Amateur Radio on International Space Station (ARISS)
The "International Space Station" (ISS) is continuously manned by astronauts and cosmonauts. Most have an amateur radio licence.
Radio amateur associations from ISS partner countries, in the United States of America, Canada, Russia, Europe and Japan, have formed ARISS, "Amateur Radio on the International Space Station".
ARISS is a working group of volunteers who build and maintain the amateur radio station. The station is housed in the Russian segment, in the "Service Module", the Swesda. It is a multiband and multimode station.
The ARISS on-board station provides the global ham radio community with a permanent space platform. Several operating modes are automated and used by ground stations without crew intervention (packet radio, VHF/UHF crossband repeater, SSTV downlink). Cosmonauts and astronauts also use the station to work amateur ground stations in their spare time.
ARISS School Contacts
The space agencies have assigned ARISS the task of establishing ARISS School Contacts. These radio contacts are inserted into the astronauts' day job or 'timeline' by the planners. When a contact is scheduled, volunteer satellite radio amateurs set up a ground station at the school. During transit of the ISS (ten minutes), an astronaut answers questions prepared by the students.

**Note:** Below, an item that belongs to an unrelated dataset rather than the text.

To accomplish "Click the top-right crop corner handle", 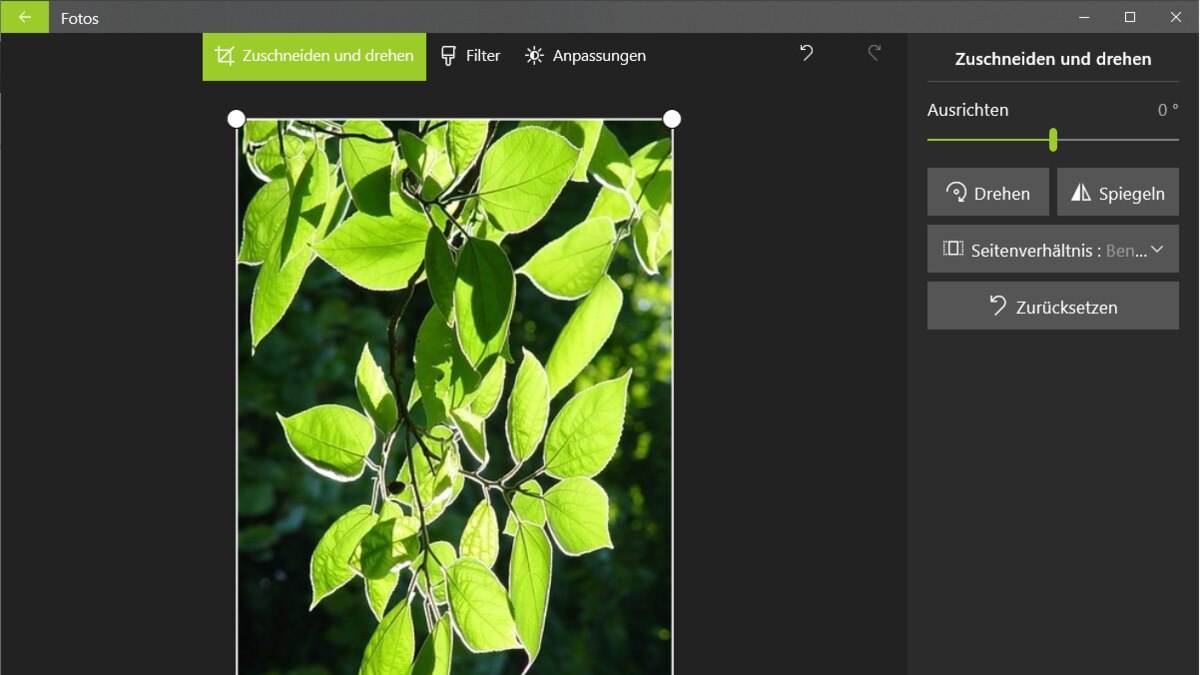I will coord(672,119).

When it is impossible to set up a satellite station at the school, radio contact with the ISS is established by a "telebridge" amateur radio station and signals are sent to the school by phone. ARISS has ten "telebridge" ground stations, located in the USA, Argentina, Europe, Australia, South Africa and Hawaii. These are well-equipped satellite stations run by amateurs who volunteer their time, knowledge and station. The European "telebridge" station ON4ISS is located in Belgium and manned by Philippe Van Houte ON5PV. Whenever possible, the audio of ARISS School contacts worldwide is broadcast live over EchoLink and IRLP.